→ **Tarea asignada A**:
Según el texto sobre el confinamiento de 2020, ¿en qué ciudad y en qué mes se redactaron las notas?
→ **Tarea asignada B**:
Resume de forma más breve, por favor, el párrafo del texto sobre el confinamiento de 2020 que empieza con «Las siguientes notas se redactaron». Conserva sus datos principales.
→ **Tarea asignada C**:
Continúa el texto sobre el confinamiento de 2020 a partir del punto en que se detiene.

→ **Texto del documento**:
◆ ◆ ◆ ◆

Las siguientes notas se redactaron, a vuelapluma, durante las primeras semanas del gran confinamiento, marzo de 2020, en Barcelona. Nada sabíamos entonces del origen del virus, ni de los tejemanejes de algunas autoridades en materia de negocios sanitarios, maletas, puestos en empresas públicas, nepotismo y putas. Un tal Trump hablaba ya del «virus chino», pero era la chifladura de un conspiranoico, decían los medios. Hoy tenemos más información sobre las cosas que pasaban mientras la autoridad nos obligaba a quedarnos en casa, aislados, presos, esperando ver en la tele el parte diario de un tipo con jersey a lo Marcelino Camacho y risita fácil. Tengo la sensación de que todo aquello sucedió hace mucho, de que algunos personajes quedaron atrapados en unas circunstancias históricas excepcionales. Sin embargo, continuamos con el mismo caudillo, Pedro, construyendo el socialismo miles de muertos después. En esto, España sigue siendo diferente.
(I)

◆ ◆ ◆ ◆

→ **Extractos de filas**:

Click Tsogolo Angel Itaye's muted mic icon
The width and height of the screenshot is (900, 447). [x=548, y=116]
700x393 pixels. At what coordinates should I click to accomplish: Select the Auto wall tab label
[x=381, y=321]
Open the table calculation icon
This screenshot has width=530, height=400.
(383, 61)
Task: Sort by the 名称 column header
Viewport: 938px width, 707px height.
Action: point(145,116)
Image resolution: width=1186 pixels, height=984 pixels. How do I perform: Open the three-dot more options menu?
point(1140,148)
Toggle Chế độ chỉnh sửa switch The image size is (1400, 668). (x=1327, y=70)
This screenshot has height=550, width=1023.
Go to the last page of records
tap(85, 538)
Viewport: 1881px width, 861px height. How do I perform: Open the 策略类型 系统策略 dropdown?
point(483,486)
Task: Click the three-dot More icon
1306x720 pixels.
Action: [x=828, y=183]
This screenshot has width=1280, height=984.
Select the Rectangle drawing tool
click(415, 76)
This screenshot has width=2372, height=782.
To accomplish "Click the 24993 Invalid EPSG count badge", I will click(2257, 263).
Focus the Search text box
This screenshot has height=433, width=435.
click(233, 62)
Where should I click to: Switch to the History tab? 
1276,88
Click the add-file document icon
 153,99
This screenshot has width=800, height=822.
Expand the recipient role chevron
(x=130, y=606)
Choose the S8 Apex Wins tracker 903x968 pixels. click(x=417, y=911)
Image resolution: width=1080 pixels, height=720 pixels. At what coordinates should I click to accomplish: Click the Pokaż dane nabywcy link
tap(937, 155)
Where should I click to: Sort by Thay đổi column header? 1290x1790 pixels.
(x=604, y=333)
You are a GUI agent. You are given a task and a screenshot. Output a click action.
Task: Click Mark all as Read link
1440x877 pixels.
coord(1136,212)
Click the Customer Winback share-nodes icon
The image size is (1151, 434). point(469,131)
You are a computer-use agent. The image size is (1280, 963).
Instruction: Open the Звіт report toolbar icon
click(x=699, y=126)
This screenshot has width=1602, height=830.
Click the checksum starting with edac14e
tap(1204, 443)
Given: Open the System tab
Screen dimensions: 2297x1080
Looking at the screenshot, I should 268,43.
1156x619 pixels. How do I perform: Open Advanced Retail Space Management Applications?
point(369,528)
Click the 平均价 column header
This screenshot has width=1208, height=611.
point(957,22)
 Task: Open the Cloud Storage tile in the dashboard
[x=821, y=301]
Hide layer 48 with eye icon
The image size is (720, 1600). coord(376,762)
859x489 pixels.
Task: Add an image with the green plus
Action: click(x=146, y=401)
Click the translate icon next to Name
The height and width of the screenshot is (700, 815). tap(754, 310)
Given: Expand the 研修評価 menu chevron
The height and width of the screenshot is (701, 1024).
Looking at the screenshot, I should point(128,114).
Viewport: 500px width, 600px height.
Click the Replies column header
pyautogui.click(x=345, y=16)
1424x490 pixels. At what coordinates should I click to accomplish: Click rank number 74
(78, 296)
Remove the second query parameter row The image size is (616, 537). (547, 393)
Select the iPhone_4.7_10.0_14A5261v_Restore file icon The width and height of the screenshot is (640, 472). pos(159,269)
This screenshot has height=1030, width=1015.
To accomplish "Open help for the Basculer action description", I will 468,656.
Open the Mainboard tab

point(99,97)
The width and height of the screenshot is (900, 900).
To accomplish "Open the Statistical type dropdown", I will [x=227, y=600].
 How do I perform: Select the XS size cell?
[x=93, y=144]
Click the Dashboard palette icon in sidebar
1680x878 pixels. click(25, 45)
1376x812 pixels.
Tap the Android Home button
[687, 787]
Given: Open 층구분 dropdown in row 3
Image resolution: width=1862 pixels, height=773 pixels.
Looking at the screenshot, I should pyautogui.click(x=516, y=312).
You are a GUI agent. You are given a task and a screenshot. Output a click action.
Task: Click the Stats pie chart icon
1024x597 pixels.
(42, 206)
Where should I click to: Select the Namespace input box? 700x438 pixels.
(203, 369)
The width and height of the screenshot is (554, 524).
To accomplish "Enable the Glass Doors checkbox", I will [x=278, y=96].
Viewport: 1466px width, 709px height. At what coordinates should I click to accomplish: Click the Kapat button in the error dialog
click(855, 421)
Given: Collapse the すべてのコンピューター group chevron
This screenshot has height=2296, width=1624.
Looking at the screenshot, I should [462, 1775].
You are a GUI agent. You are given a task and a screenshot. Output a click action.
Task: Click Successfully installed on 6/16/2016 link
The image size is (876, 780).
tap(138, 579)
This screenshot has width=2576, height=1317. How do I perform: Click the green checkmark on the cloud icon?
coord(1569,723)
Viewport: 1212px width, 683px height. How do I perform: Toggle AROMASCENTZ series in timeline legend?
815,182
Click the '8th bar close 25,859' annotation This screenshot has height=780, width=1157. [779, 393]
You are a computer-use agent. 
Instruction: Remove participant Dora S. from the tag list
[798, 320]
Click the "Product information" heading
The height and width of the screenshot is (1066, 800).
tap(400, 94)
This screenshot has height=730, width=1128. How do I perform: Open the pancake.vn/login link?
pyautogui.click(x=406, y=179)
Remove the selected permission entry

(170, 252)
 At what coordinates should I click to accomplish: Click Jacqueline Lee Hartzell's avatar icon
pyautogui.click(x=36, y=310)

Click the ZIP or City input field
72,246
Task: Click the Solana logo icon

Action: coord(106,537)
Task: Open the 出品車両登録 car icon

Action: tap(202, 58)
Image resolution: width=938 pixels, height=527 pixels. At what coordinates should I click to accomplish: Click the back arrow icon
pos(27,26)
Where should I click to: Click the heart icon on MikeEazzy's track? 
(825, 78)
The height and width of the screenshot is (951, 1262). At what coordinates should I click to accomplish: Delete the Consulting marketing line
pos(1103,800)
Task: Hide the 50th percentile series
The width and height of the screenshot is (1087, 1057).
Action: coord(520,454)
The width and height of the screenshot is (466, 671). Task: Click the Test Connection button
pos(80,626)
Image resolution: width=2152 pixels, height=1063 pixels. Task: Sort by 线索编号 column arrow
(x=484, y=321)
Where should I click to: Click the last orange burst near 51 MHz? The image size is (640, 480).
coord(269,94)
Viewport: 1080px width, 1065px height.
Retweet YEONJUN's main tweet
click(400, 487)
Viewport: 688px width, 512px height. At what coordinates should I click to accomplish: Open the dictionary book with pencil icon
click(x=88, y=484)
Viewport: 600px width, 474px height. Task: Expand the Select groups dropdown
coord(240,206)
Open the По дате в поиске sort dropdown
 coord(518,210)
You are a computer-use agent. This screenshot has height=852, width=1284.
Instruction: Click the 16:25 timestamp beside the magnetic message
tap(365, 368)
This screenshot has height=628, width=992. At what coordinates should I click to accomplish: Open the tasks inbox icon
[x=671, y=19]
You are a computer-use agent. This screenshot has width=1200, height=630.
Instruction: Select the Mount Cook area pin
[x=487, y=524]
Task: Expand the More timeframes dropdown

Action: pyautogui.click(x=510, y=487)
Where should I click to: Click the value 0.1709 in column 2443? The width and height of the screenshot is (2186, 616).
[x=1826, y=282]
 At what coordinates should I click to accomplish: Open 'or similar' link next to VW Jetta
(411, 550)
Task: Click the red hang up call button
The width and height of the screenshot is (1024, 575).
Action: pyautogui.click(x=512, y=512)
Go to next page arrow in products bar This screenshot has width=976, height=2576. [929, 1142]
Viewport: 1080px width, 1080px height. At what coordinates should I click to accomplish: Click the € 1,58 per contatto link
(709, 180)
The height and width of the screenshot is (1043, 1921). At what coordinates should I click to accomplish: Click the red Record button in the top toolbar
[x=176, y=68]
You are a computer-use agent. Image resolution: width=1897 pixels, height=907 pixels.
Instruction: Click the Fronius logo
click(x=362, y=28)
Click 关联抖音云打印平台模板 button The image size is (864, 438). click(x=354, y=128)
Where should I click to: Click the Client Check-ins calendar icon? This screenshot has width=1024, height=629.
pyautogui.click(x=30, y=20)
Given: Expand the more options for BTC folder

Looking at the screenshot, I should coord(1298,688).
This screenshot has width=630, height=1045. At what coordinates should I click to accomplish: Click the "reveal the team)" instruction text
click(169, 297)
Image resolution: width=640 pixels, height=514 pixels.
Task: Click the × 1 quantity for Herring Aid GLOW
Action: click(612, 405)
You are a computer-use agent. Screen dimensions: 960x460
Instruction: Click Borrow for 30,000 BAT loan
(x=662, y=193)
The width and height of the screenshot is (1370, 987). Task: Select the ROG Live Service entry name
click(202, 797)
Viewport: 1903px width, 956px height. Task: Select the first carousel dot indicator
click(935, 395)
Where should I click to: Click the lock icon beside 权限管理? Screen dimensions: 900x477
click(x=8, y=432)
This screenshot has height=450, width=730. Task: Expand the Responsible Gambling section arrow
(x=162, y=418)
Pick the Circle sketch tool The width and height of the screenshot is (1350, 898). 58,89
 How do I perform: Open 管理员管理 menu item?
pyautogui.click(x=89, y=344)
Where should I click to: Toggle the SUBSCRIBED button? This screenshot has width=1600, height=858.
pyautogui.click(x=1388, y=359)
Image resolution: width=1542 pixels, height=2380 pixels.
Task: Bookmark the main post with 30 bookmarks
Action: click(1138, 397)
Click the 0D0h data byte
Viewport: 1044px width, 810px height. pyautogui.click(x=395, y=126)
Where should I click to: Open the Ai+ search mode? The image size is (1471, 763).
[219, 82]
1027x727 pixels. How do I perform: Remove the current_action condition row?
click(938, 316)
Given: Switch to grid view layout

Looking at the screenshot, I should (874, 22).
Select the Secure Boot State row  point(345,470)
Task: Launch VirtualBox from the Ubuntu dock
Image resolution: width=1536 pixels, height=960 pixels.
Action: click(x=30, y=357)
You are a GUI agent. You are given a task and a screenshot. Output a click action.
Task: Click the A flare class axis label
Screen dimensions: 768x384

◆ ◆ ◆ ◆

→ **Respuesta A**:
En Barcelona, en marzo de 2020.

→ **Respuesta B**:
Las notas se escribieron deprisa en Barcelona durante las primeras semanas del confinamiento, en marzo de 2020. Entonces no se conocía el origen del virus ni los tejemanejes de algunas autoridades: negocios sanitarios, maletas, puestos en empresas públicas, nepotismo y putas. Los medios llamaban conspiranoico a Trump por hablar del «virus chino». Hoy se sabe más de lo que ocurría mientras la autoridad obligaba a la gente a quedarse en casa viendo el parte diario en la tele. Quien escribe siente que todo aquello pasó hace mucho. Sin embargo, sigue el mismo caudillo, Pedro, miles de muertos después, y en eso España sigue siendo diferente.

→ **Respuesta C**:
En la mañana en que escribo esta nota, el panorama de pueblos y ciudades casi desiertos es general. El estado de alarma ha sido ampliamente obedecido. Incluso por los perseverantes lúdicos y los lúbricos crónicos. Si esta es una pequeña muerte, no descontemos el fallecimiento general, fin de todas las pasiones grecorromanas. Se han producido algunas aglomeraciones en ferrocarriles y metro. La imagen no altera una realidad desoladora. En el transcurso de una semana los acontecimientos aparecen dispares, incoherentes. Primero, miles de personas se manifestaron apretadas en Madrid por el feminismo. Era un ejemplo clásico de manipulación de las masas. Unos días después, la vida quedó arrancada de la calle, del bar, del colmado, del contacto sensual con lo consuetudinario. Como si la anterior existencia hubiera sido un sueño. Este es un vocablo riguroso, porque nos sumerge en una especie de alucinación modulada. De las muchedumbres reivindicativas al decreto de alarma y la campaña de confinamiento: populismo biempensante de «yo me quedo en casa». Esta última circunstancia nos remite a otro sueño: ¿Cómo compraremos la comida y pagaremos las facturas si no acudimos a trabajar? Es lo que Boris Johnson –el inglés que recita de memoria a Homero– ha decidido hacer prevalecer, la economía, mientras los mediterráneos comenzamos a penetrar en una misión histórica mayor, según repiten los mandamases: «ganar esta batalla».
(II)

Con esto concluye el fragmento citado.